# Task description
Your task is to repeat exactly the lines from the one with "Uncheck the China row checkbox" through the end of the records, both included; please leave the pictures out.

# Records for the exercise
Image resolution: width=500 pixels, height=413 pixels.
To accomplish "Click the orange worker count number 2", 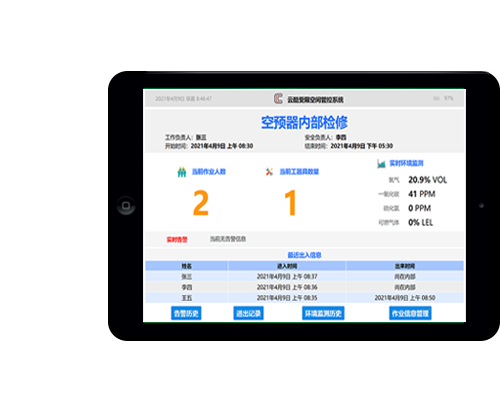I will coord(201,203).
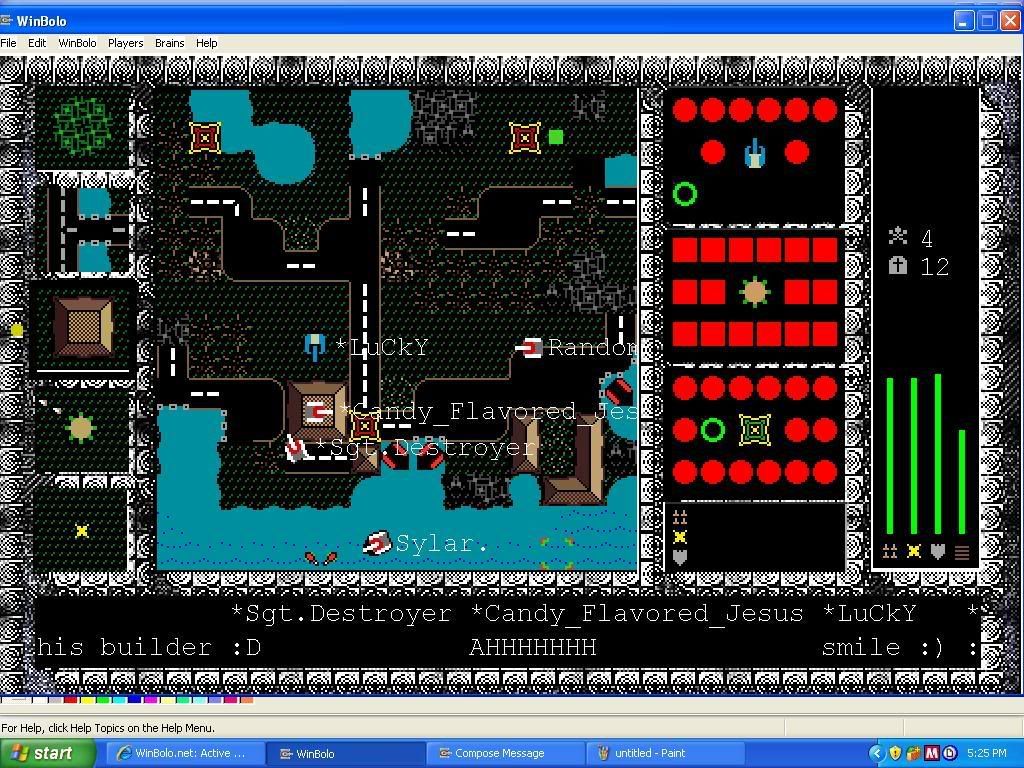Open the Players menu
Screen dimensions: 1024x768
pyautogui.click(x=125, y=43)
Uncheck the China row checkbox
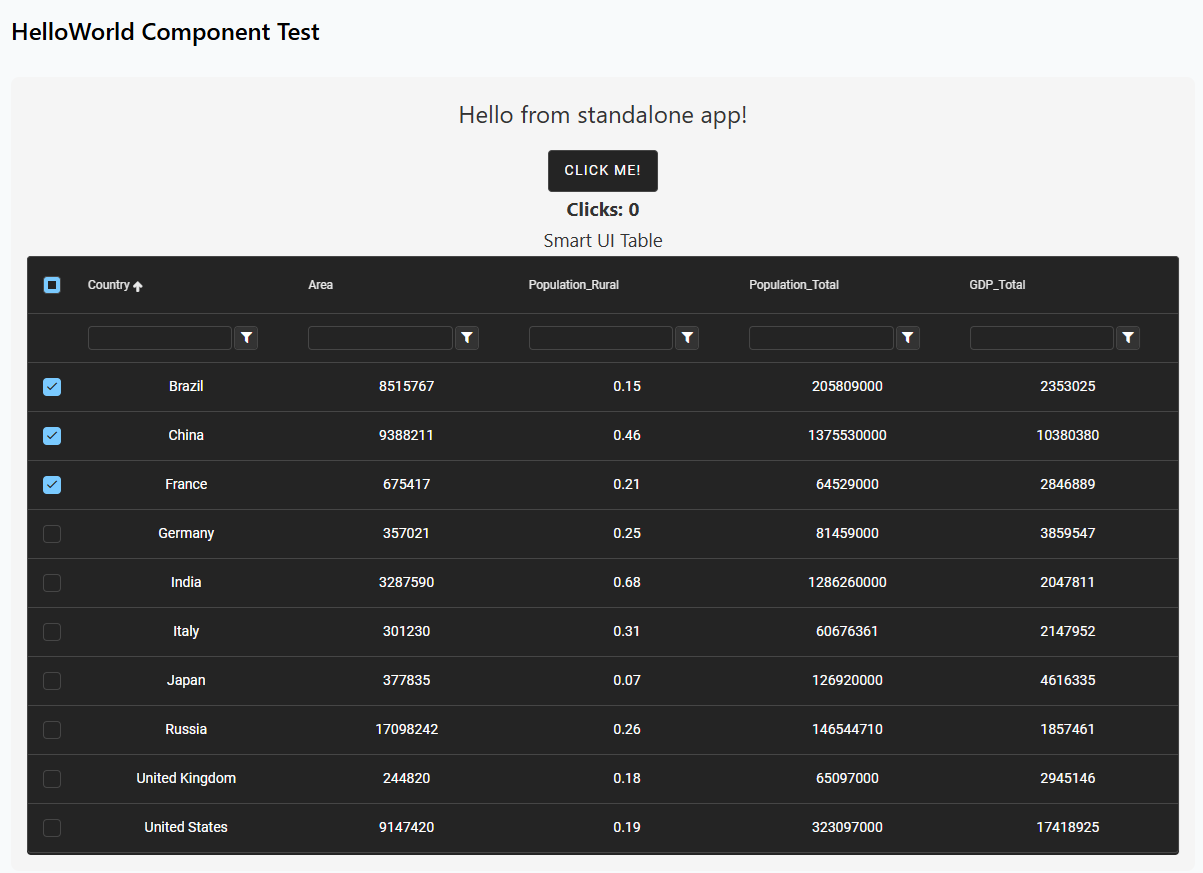This screenshot has width=1203, height=873. 52,436
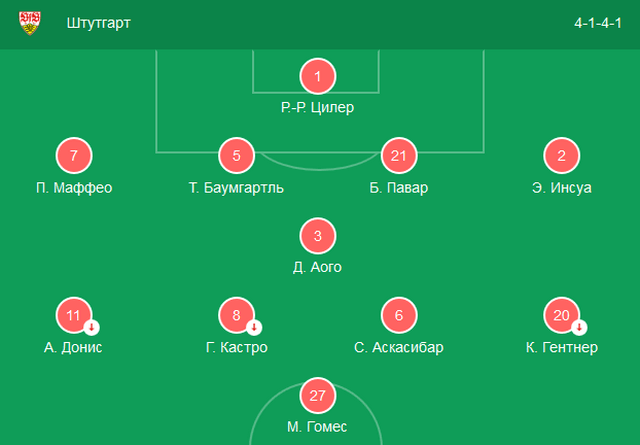Click player name С. Аскасибар
This screenshot has height=445, width=640.
tap(399, 347)
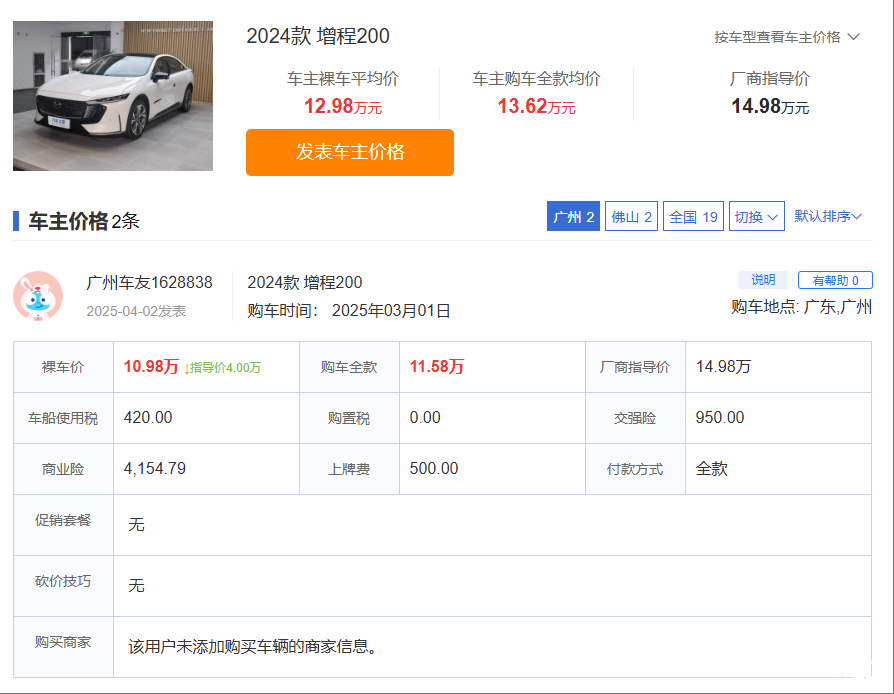Click the 12.98万元 average bare price
894x694 pixels.
[343, 106]
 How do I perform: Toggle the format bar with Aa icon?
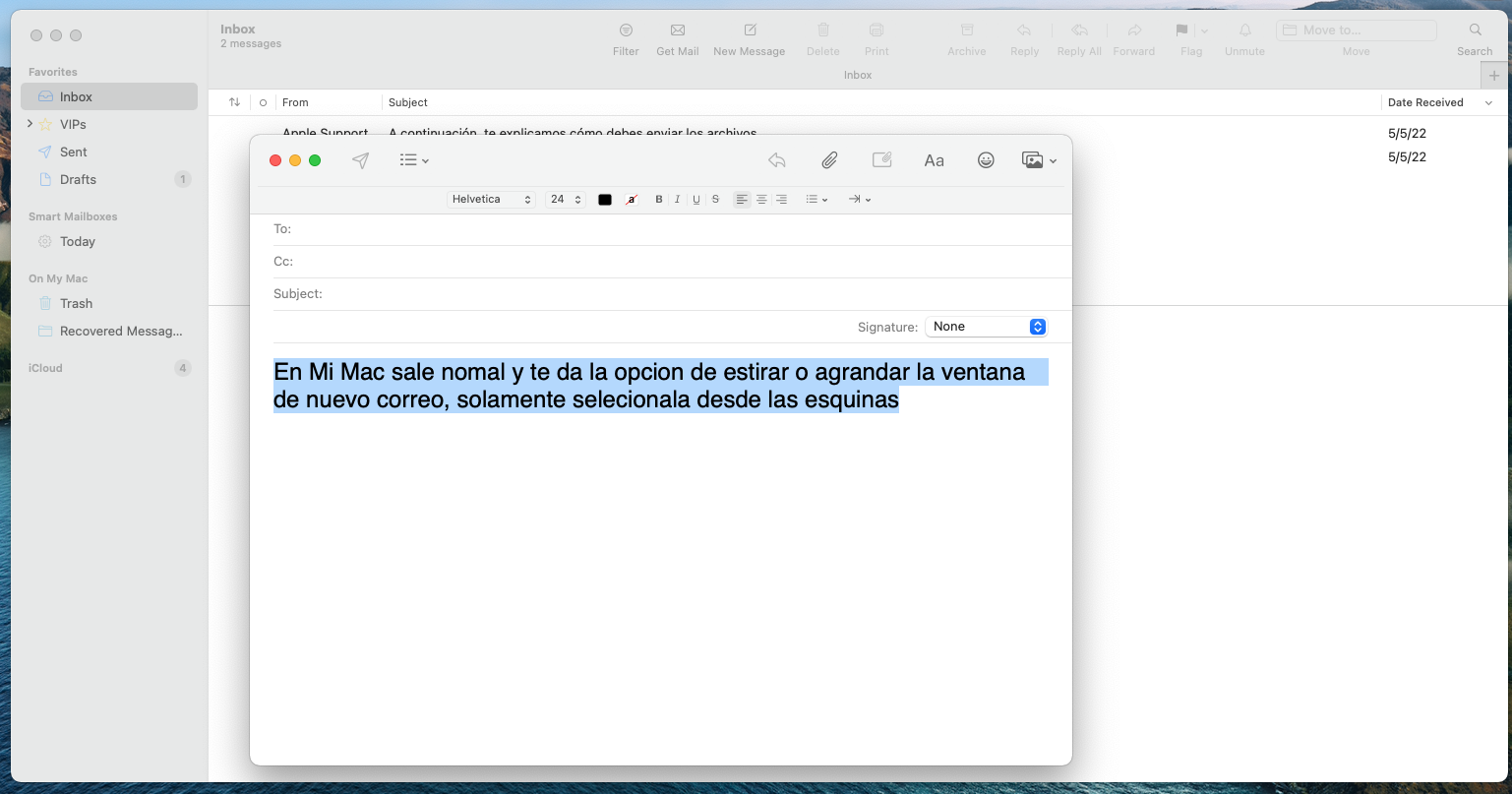tap(934, 160)
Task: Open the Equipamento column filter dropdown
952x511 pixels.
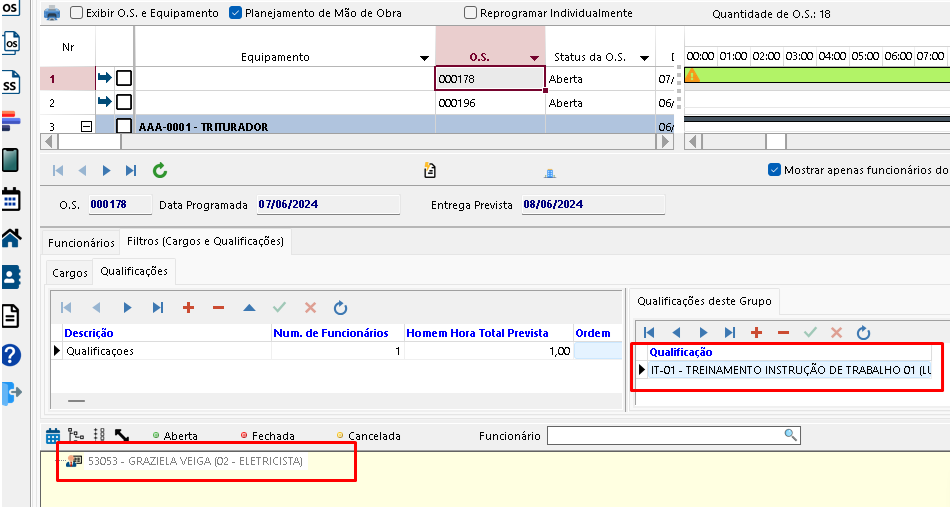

# Task answer
Uncheck the China row checkbox
This screenshot has width=1203, height=873. 52,436
Click player name С. Аскасибар
This screenshot has height=445, width=640.
tap(399, 347)
Click the 12.98万元 average bare price
894x694 pixels.
[343, 106]
 How do I perform: Toggle the format bar with Aa icon?
tap(934, 160)
Task: Open the Equipamento column filter dropdown
952x511 pixels.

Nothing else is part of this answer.